Vietnam's prime minister has announced he is to step down after serving two five-year terms in office.
Mr Khai's announcement is part of a long-expected reshuffle
Phan Van Khai said it was time to make way for a younger generation to lead the country, and nominated Deputy PM Nguyen Tan Dung, 56, as his successor.
He was the first Vietnamese prime minister to visit the US since the end of the Vietnam war in 1975.
The appointment is expected to be confirmed at the National Assembly meeting which began on Tuesday.
"I have asked to retire... we should let the younger generation lead," Mr Khai, who is 72, told reporters before the opening of the National Assembly, the six-week long meeting of the country's parliament.
The BBC's Bill Hayton in Hanoi says Nguyen Tan Dung is seen as an economic liberal.
In his opening address to the Assembly, Mr Dung acknowledged the country's impressive economic growth but also spoke of the country's difficulties, such as inequality.
The National Assembly is also likely to approve other changes to several top leadership positions, including the announcement of a new foreign minister and president.
Mr Khai had let it be known that he intended to give up his post at last month's Congress of Vietnam's ruling Communist party.
The Congress responded by dropping him from the party's leading body, the politburo.
Apart from the cabinet reshuffle, the National Assembly may come under pressure to tackle several multi-million dollar corruption scandals which have rocked the Communist Party.

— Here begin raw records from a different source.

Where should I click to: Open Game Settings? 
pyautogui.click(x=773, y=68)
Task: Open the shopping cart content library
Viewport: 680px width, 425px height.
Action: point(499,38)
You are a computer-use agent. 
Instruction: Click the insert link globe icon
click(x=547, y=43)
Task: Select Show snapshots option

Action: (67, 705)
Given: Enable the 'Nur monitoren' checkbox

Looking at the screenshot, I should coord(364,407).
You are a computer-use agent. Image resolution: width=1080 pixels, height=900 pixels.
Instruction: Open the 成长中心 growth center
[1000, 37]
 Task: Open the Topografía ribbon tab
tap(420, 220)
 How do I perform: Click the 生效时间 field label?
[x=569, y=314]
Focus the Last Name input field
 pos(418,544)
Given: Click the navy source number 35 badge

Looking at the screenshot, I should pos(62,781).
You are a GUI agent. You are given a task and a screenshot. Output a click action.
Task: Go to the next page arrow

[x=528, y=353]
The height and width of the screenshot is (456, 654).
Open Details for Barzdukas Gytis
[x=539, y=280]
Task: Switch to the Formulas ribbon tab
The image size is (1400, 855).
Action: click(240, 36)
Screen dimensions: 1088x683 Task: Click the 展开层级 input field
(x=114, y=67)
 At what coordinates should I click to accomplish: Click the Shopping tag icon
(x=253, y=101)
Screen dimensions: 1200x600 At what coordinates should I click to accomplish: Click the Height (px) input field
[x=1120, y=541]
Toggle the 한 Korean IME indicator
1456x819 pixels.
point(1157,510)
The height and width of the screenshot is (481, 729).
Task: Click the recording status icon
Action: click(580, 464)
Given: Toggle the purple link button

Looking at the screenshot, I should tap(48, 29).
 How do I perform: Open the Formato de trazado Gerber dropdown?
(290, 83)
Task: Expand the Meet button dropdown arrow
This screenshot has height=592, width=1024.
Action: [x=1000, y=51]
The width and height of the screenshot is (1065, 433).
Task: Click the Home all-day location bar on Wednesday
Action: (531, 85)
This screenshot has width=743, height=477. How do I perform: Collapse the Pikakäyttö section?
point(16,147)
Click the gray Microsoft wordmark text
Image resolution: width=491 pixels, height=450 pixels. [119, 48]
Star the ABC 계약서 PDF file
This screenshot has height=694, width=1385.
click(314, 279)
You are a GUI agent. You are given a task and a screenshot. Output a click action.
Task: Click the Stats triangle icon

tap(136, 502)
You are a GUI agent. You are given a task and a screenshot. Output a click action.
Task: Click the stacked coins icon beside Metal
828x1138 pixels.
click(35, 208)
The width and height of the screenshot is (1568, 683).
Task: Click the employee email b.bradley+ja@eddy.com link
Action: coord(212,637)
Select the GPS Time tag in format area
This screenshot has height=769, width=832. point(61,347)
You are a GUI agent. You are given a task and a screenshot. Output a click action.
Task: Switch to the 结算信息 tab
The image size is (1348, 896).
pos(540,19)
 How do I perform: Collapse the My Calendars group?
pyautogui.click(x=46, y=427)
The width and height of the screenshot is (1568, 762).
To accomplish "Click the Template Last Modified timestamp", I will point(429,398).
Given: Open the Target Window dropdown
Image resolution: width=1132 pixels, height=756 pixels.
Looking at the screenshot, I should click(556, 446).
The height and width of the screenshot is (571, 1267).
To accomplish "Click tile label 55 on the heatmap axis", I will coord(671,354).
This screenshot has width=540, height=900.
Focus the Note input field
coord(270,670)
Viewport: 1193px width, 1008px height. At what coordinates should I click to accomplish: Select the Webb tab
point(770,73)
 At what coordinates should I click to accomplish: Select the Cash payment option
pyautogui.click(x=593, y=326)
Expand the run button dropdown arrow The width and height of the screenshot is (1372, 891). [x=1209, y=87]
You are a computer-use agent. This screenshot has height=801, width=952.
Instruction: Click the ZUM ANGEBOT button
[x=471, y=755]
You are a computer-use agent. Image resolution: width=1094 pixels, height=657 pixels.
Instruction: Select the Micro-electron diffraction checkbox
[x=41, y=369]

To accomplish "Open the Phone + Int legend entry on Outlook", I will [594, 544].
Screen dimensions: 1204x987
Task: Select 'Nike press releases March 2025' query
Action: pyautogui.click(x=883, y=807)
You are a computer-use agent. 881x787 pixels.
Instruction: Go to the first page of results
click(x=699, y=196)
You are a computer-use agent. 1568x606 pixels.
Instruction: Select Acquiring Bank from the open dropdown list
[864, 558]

In particular, it is expected to report on what has become known as the "PMU 18" affair, in which some party members are accused of misusing millions of dollars of public funds on European football matches.
General-Secretary Nong Duc Manh described the accusations as a major threat to the ruling party's existence.
Mr Manh told the National Assembly the country needed to "accelerate the concerted fight against corruption, wastefulness and bureaucracy...This is the fight against one of the major dangers that do harm to our regime."
Mr Dung promised to do more to tackle corruption by improving the transparency of government and pledging to compensate people who suffer because of illegal decisions taken by officials.